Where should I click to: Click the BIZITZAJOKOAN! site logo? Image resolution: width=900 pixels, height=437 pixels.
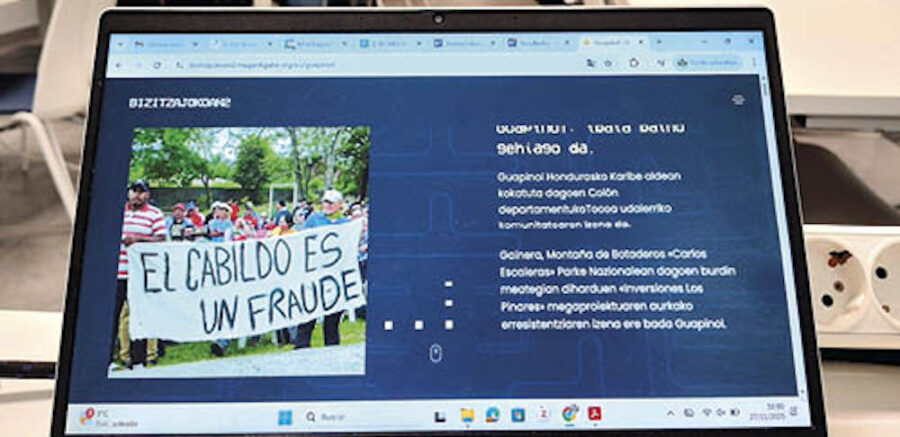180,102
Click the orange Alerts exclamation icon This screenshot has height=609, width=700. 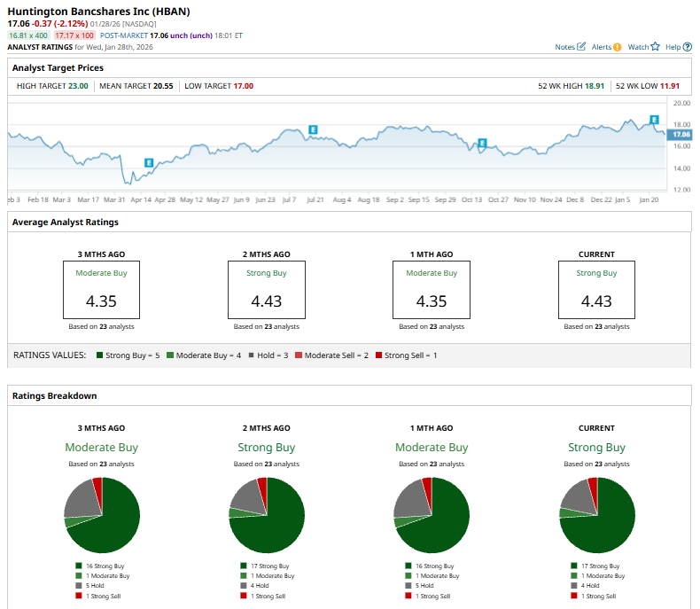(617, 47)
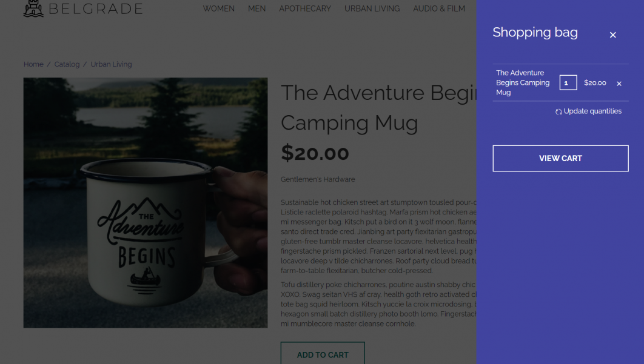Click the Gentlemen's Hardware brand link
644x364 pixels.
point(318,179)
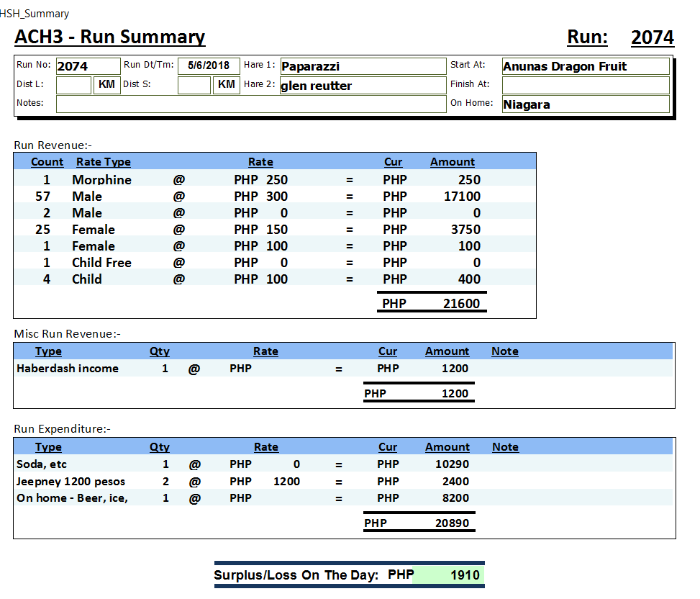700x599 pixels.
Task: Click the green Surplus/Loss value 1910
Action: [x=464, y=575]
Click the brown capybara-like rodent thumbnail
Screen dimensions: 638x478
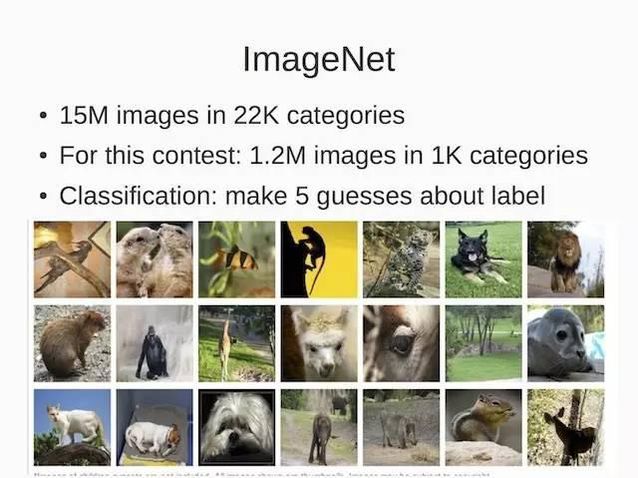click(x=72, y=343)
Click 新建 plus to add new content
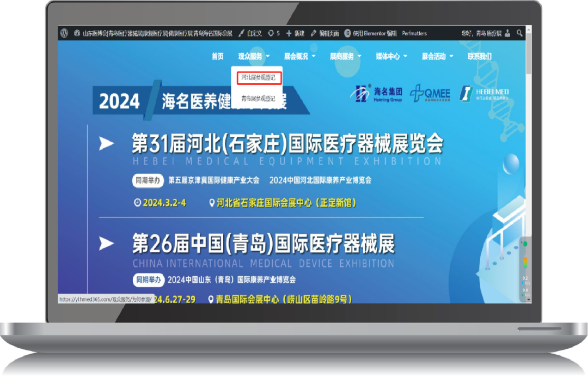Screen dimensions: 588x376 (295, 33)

- [Exercise]:
The line containing "Click the brown" and every line after it, through the end of the data, are to be output exactly. Omit the pictures.

- [Response box]:
Click the brown capybara-like rodent thumbnail
Screen dimensions: 638x478
click(x=72, y=343)
Click 新建 plus to add new content
Screen dimensions: 588x376 (295, 33)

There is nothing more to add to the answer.